KRA targets drinking water as it runs of options to raise revenue collection

 The Kenya Revenue Authority (KRA) has for the third financial year failed to meet its revenue collection target. KRA was short of Ksh 60.5 billion during the 2018/2019 fiscal year. The failure to meet the revenue collection target implies treasury will have to think harder on how to finance the 2019/2020 3.1 trillion budget that amounts to Ksh 607 billion.

For this financial year, the treasury introduced a number of measures aimed at ensuring KRA meets the revenue collection target of shs 2.4 trillion, and these includes introduction of excise tax on transactions of money beyond Ksh 500,000a t 0.05%, increase of money transfers via mobile services were increased by 2%, from 10% to 12%, a presumptive tax of 15% on SME’s license fees, and exporters of scrap metal to pay 20% as export levy.

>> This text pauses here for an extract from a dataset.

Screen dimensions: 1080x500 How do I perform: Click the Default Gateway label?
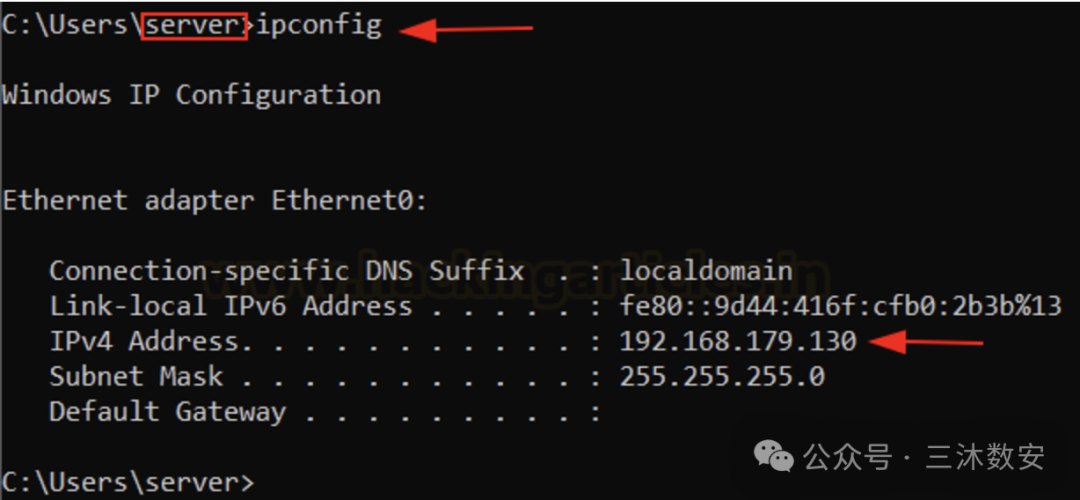click(167, 413)
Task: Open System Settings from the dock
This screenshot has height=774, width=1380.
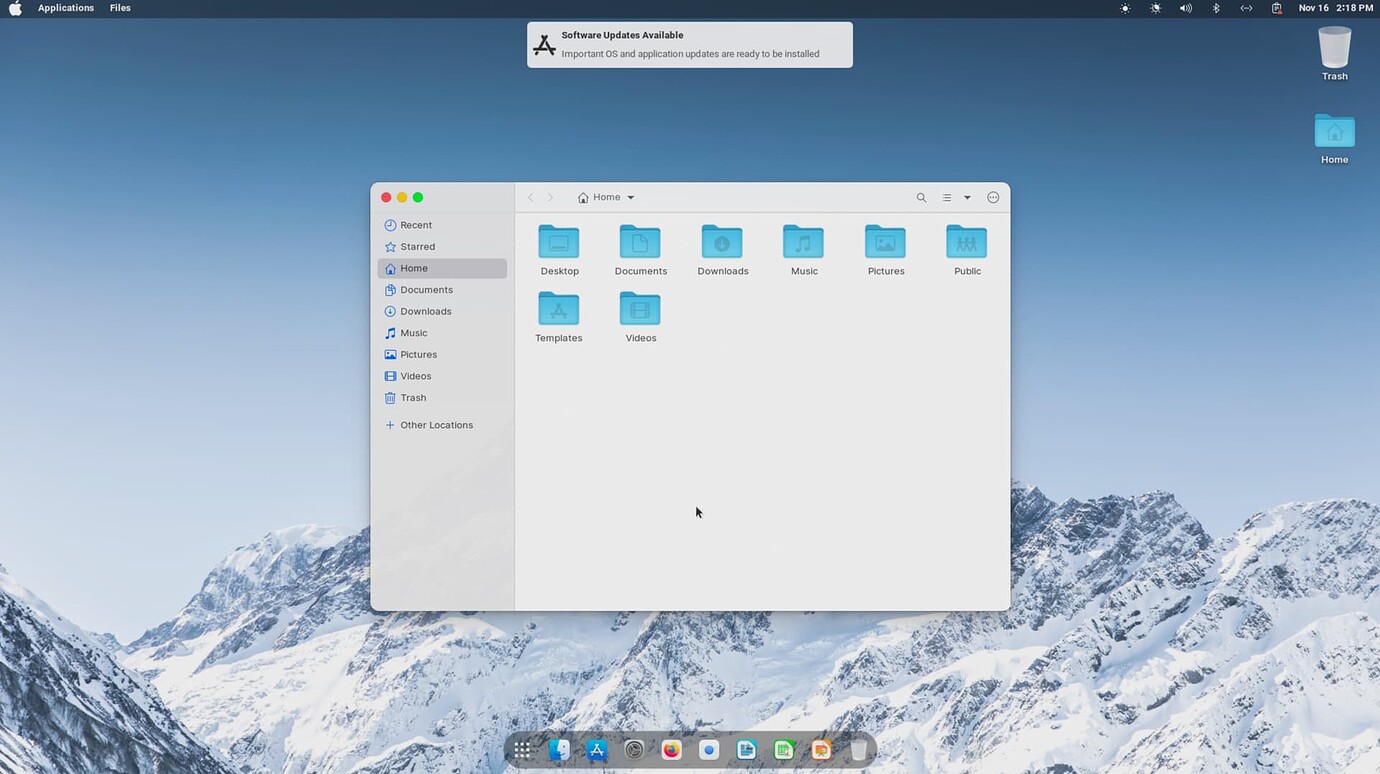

The above taxes seems not enough for KRA, as now the revenue authority intends to tax drinking water. Drinking water is a basic human need that ought to be available free of charge, and the only price that ought to be imposed on the commodity is the cost of its purification, distribution, and in case of bottling, the packaging costs. A little profit should also be included in the pricing but just enough to make the companies that distribute or package the water to continue being in operation. Taxing drinking water may lead to many opting for untreated water which may pose serious health challenges. Alternative to taxing drinking water is going after soft drinks especially the juices and the sodas.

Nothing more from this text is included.